Stramer Amouranth teve a casa invadida por ladrões em busca de criptomoedas Reprodução/Twitch/Amouranth

“Eles me bateram (…) e me deram uma coronhada de pistola, a surra parecia que nunca iria acabar. O sangue escorria pela minha cabeça e minhas mãos estavam manchadas. Eles trouxeram fita adesiva e máscaras e estavam armados com revólveres”, escreveu ela no X.

Os bandidos atiraram e conseguiram arrombar a porta dela, antes de um dele ser baleado por Amouranth, que descreveu tudo nas redes sociais e posteriormente para policiais. Não se sabe se eles conseguiram roubar alguma quantia.

‘Chave inglesa’

Esse tipo de crime é conhecido, de forma bem-humorada, como “ataque de chave-inglesa”. É uma referência a uma tirinha da série de quadrinhos nerd XKCD, que argumenta que nenhuma segurança de computador ou criptografia resiste a uma sessão de tortura.

Segundo o site da revista Fortune, foram registrados 24 “ataques de chave-inglesa” em 2024, e outros oito apenas em janeiro de 2025. Se pensarmos que muitos dos que sofrem tal violência preferem permanecer anônimos, não é difícil presumir que o número real é muito maior.

Uma startup chamada AnchorWatch até criou um seguro específico para criptomoedas roubadas por meio de “ataques de chave-inglesa”. Segundo a Fortune, ataques hackers e roubos por outras pessoas com acesso aos códigos de transferências não são cobertos, no entanto.
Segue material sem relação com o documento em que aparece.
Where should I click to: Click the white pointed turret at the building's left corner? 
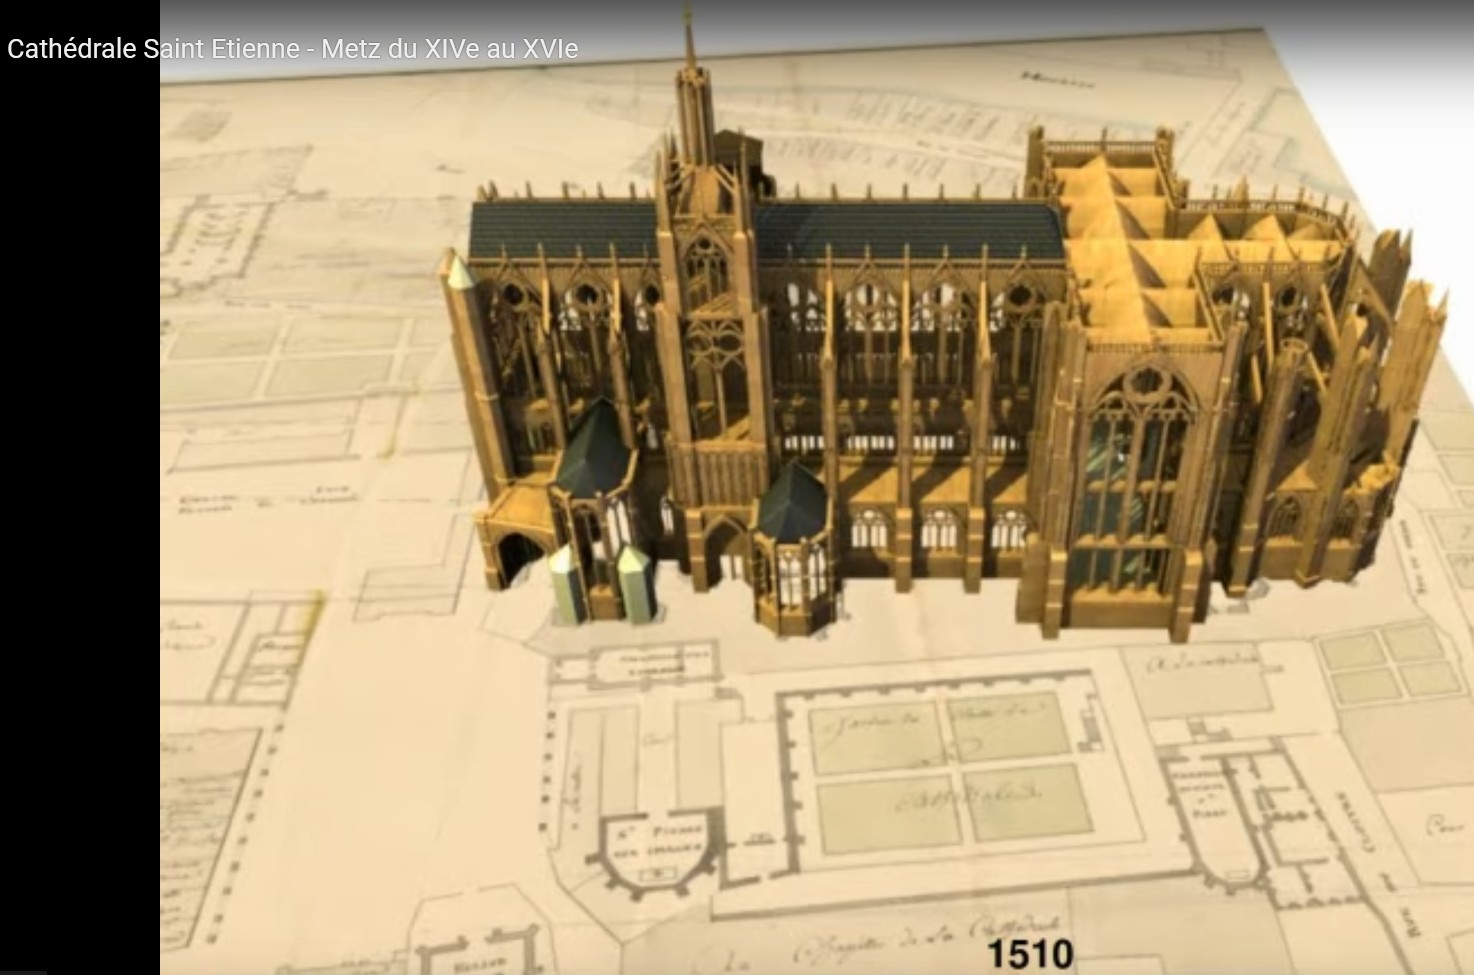[x=458, y=272]
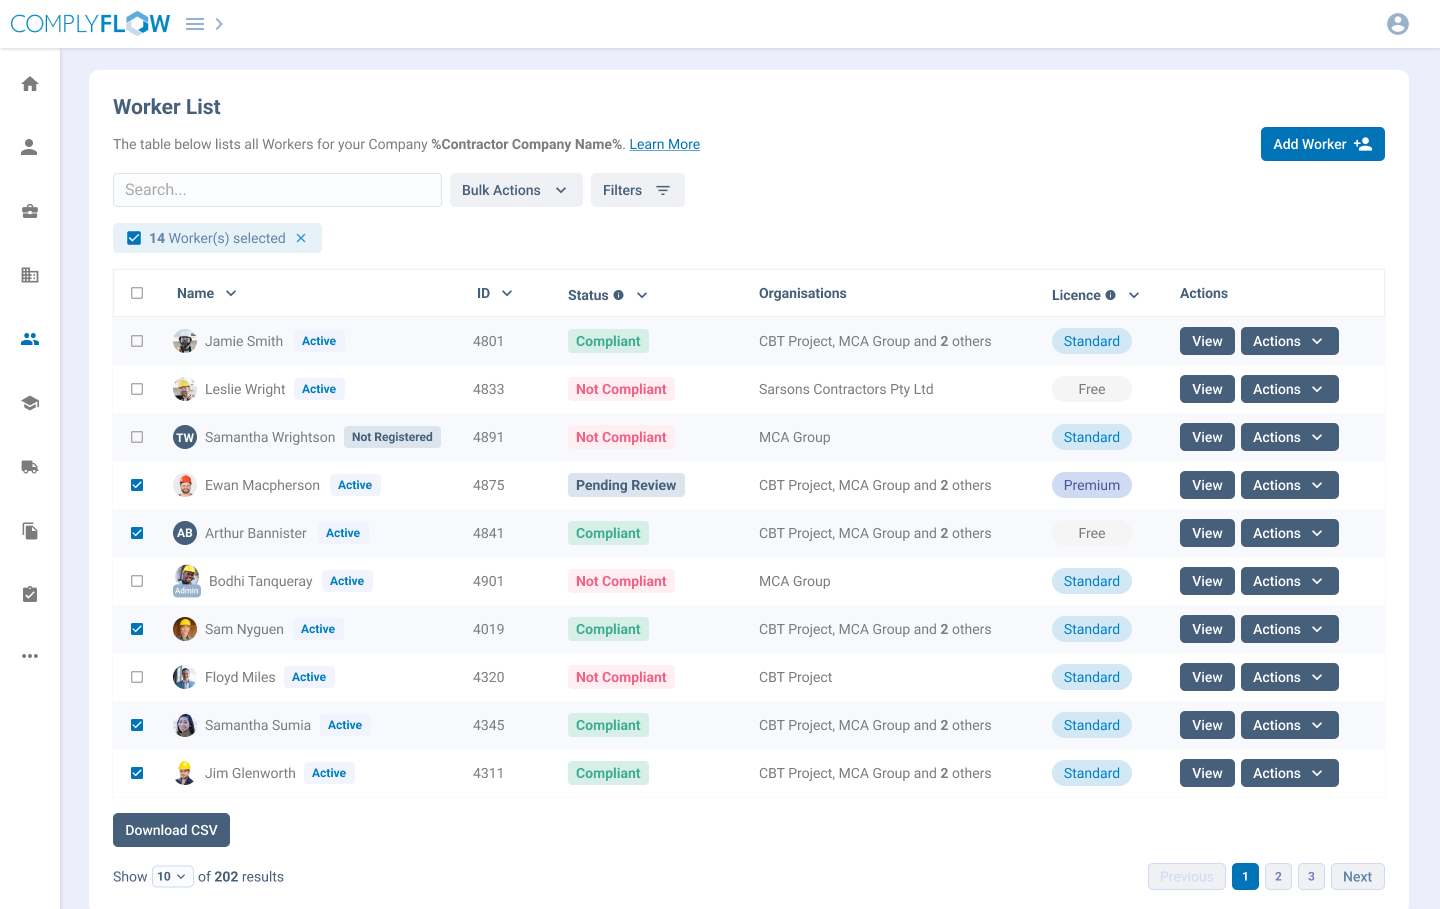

“Em geral, a melhor coisa que os bitcoiners podem fazer para permanecer seguros é se manter privados. O objetivo deve ser evitar se tornar um alvo”, afirma Jameson Lopp, um dono de criptoativos que faz levantamentos anuais sobre “ataques de chave-inglesa”.

É esse o risco de ser o seu próprio banco, e todos os ricos com criptomoedas devem estar prontos para lidar com os riscos.